Guided Project: Profitable App Profiles for the App Store and Google Play Markets - Step 7 of 14

On step 7 of 14 - Removing non-english apps:

  1. I executed the function of detecting if an app is English or non-english using the is_english function in the solution. I wonder why the third-string which is clearly non-English was recognized as English (i.e. ‘爱奇艺PPS -《欢乐颂2》电视剧热播’)

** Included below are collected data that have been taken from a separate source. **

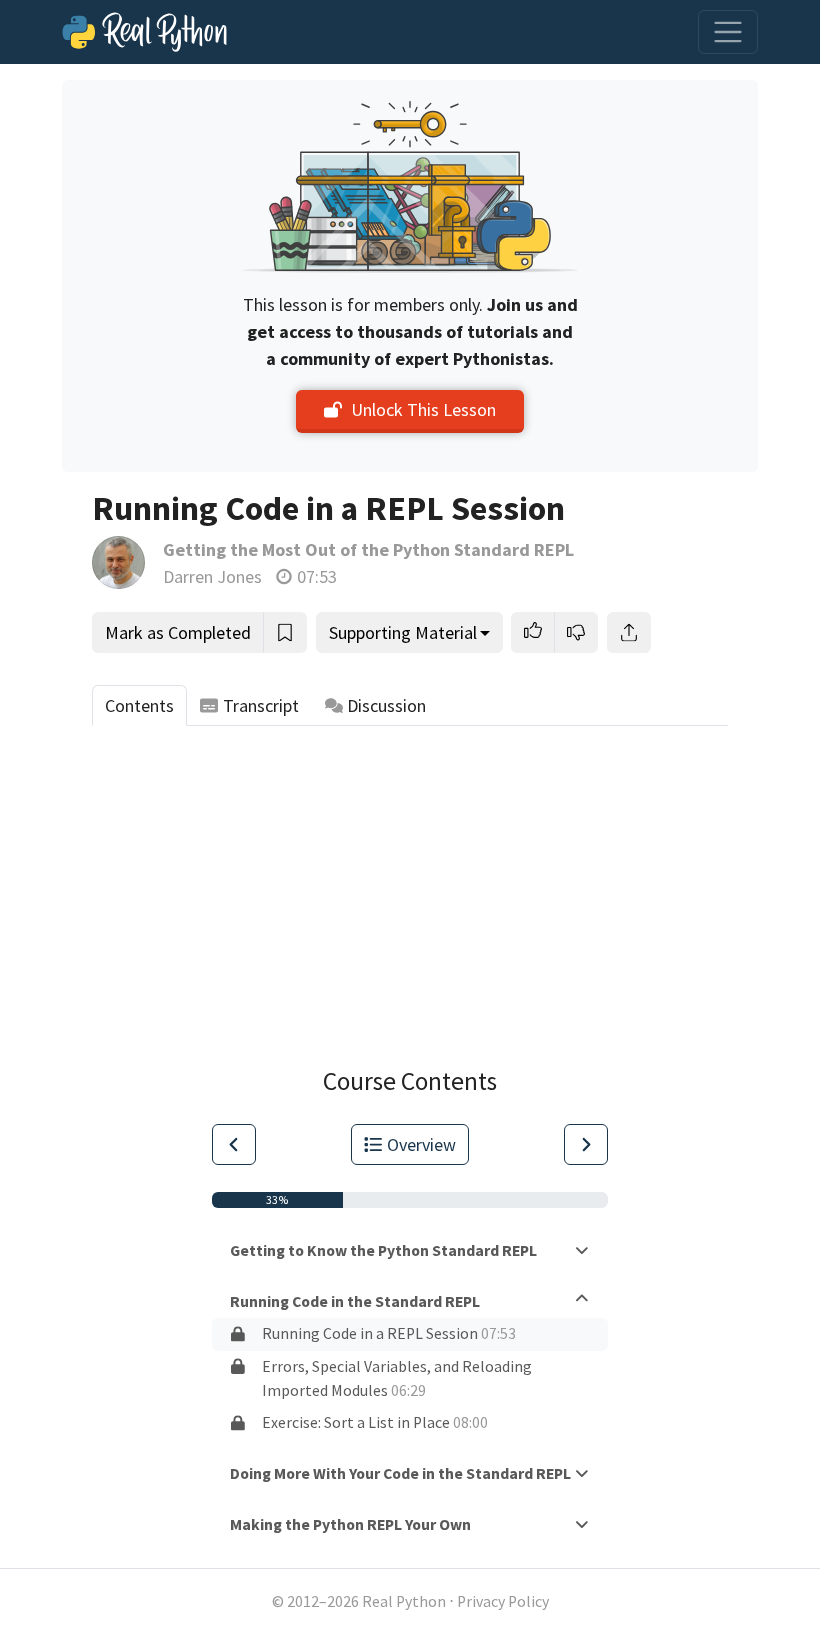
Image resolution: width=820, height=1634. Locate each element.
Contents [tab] (139, 705)
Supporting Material (403, 632)
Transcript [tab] (261, 705)
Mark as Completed (178, 632)
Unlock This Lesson (423, 409)
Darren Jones (212, 576)
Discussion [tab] (386, 705)
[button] (533, 632)
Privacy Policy (503, 1601)
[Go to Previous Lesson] (234, 1144)
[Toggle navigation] (728, 32)
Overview (421, 1144)
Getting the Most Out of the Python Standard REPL (368, 549)
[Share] (629, 632)
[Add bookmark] (285, 632)
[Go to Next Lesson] (586, 1144)
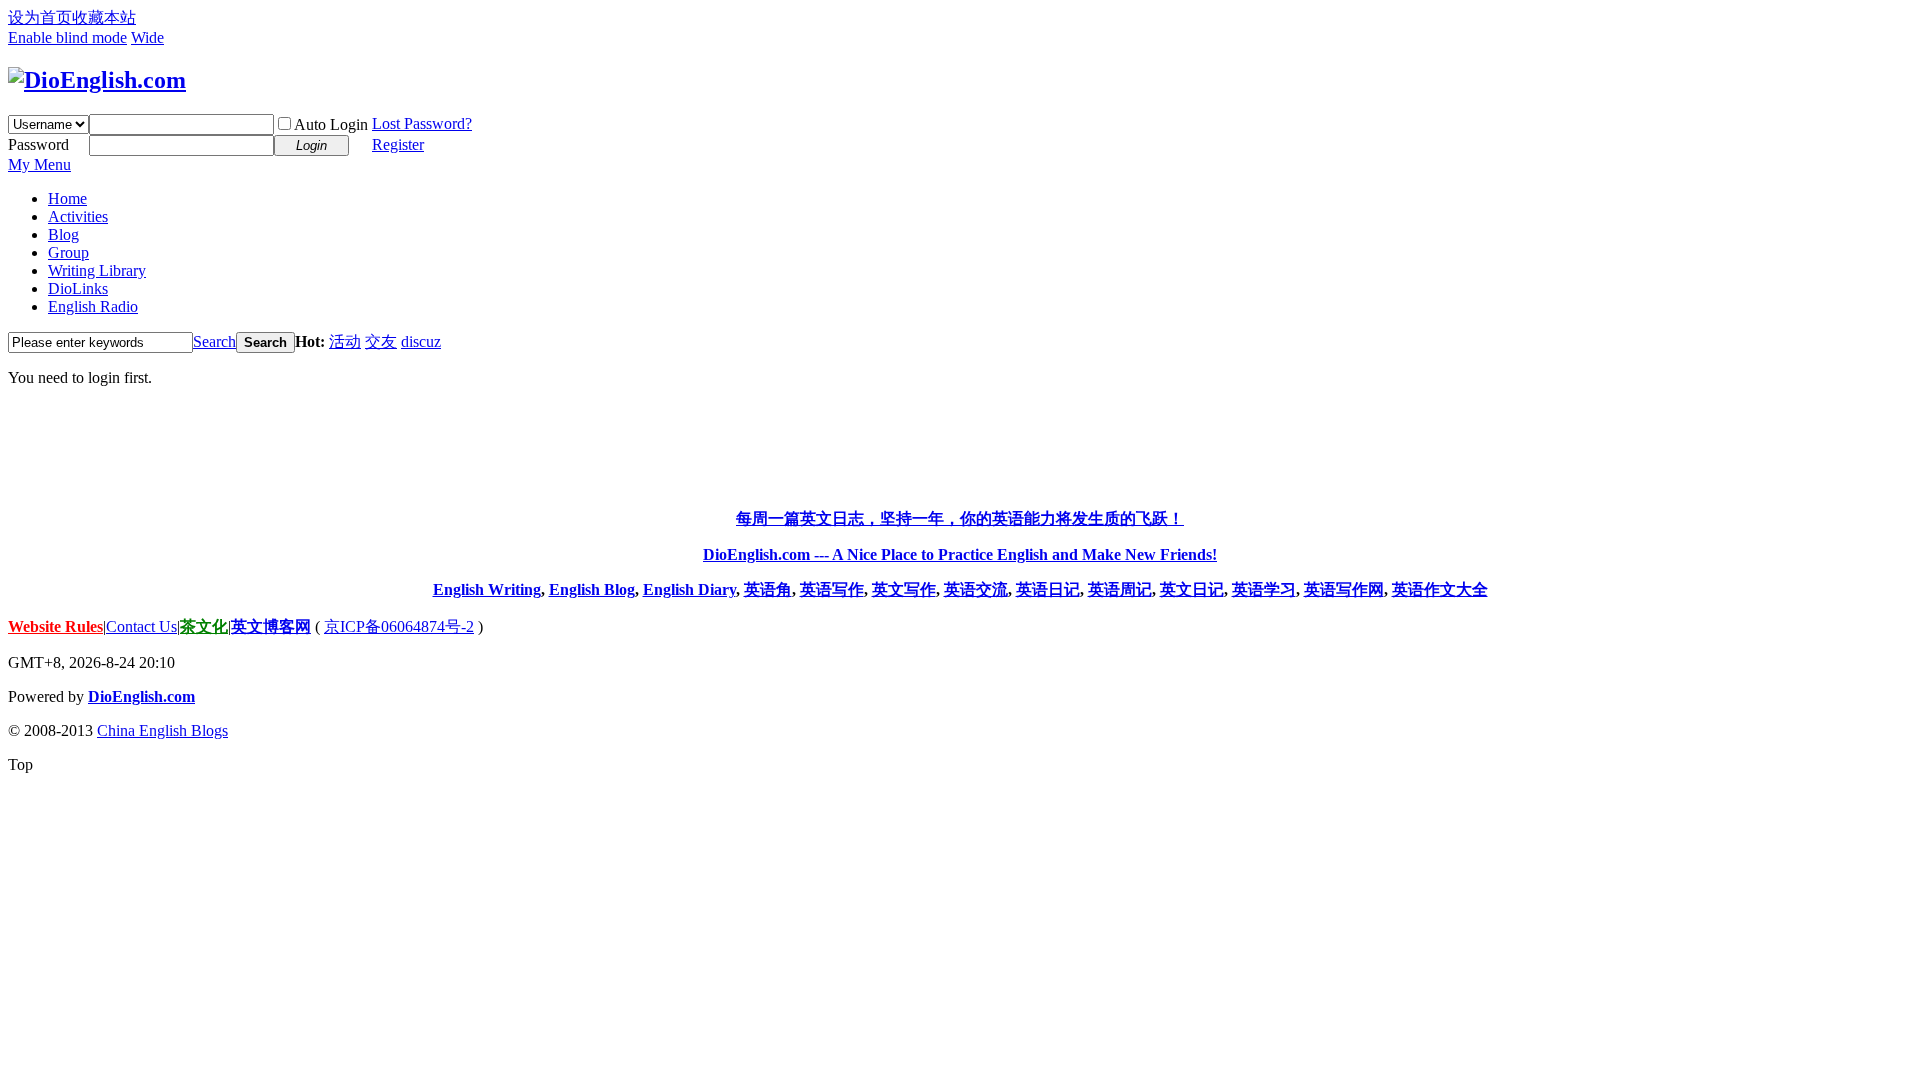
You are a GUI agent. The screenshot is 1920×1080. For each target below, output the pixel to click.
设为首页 (40, 17)
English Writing (487, 589)
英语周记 (1120, 589)
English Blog (592, 589)
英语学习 (1264, 589)
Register (398, 144)
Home (67, 198)
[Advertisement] (960, 448)
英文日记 (1192, 589)
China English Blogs (162, 730)
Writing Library (97, 270)
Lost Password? (422, 123)
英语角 (768, 589)
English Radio (93, 306)
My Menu (39, 164)
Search (214, 341)
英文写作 (904, 589)
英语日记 (1048, 589)
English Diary (689, 589)
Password (38, 144)
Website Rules (55, 626)
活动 (345, 341)
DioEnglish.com (141, 696)
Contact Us (141, 626)
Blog (63, 234)
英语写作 (832, 589)
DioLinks (78, 288)
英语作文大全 (1440, 589)
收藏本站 (104, 17)
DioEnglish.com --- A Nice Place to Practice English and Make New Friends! (960, 554)
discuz (421, 341)
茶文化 (204, 626)
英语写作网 (1344, 589)
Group (68, 252)
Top (20, 764)
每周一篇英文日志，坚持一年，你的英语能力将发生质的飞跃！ (960, 518)
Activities (78, 216)
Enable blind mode (67, 37)
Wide (147, 37)
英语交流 (976, 589)
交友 (381, 341)
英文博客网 (271, 626)
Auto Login (331, 124)
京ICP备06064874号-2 (399, 626)
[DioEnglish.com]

  2. When I executed the code to make a list of app names that are in English, it doesn’t seem that the code worked as I still have the same number of row output as the android_clean and ios data set. (9659 rows for android vs. the expected 9614; 7197 rows for ios vs. the expected 6183).

android_english = []
ios_english = []

for app in android_clean:
    name = app[0]
    if app_english(name):
        android_english.append(app)
        
for app in ios:
    name = app[1]
    if app_english(name):
        ios_english.append(app)
        
explore_data(android_english, 0, 3, True)
print('\n')
explore_data(ios_english, 0, 3, True)

Anything I’m missing in the code?

Thanks!

Hi @ccontan. Could you include your code for you app_english() function as well?

App English function:

def app_english(string):
    non_ascii = 0

    for character in string:
    if ord(character) > 127: 
        non_ascii += 1
    
    if non_ascii > 3:
        return False 
    else: 
        return True

Excluding the non-English app in the dataset:

android_english = []
ios_english = []

for app in android_clean:
    name = app[0]
    if app_english(name):
    android_english.append(app)
    
for app in ios:
    name = app[1]
    if app_english(name):
        ios_english.append(app)
    
explore_data(android_english, 0, 3, True)
print('\n')
explore_data(ios_english, 0, 3, True)

I’m not able to replicate the error. I copied and pasted your code and I got an indenting error. After fixing the indenting, it ran fine and I got the expected values for the English android and ios apps. If you could upload a copy of your .lpynb file, I can have a look at it and see what else might be going on.

Basics.ipynb (22.0 KB)

Attached.

Thanks for sharing your notebook! I was able to spot the problem.

def app_english(string):
    non_ascii = 0
    
    for character in string:
        if ord(character) > 127: 
            non_ascii += 1
        
        if non_ascii > 3:
            return False 
        else: 
            return True 

The if/else part of your statement is indented inside the loop. What that means is that on the first iteration, it will check the character and increment non_ascii accordingly. Then it will process the if/else statement. Since non_ascii at that point will only be 0 or 1, it will process the else and return True. It won’t run through any of the other characters.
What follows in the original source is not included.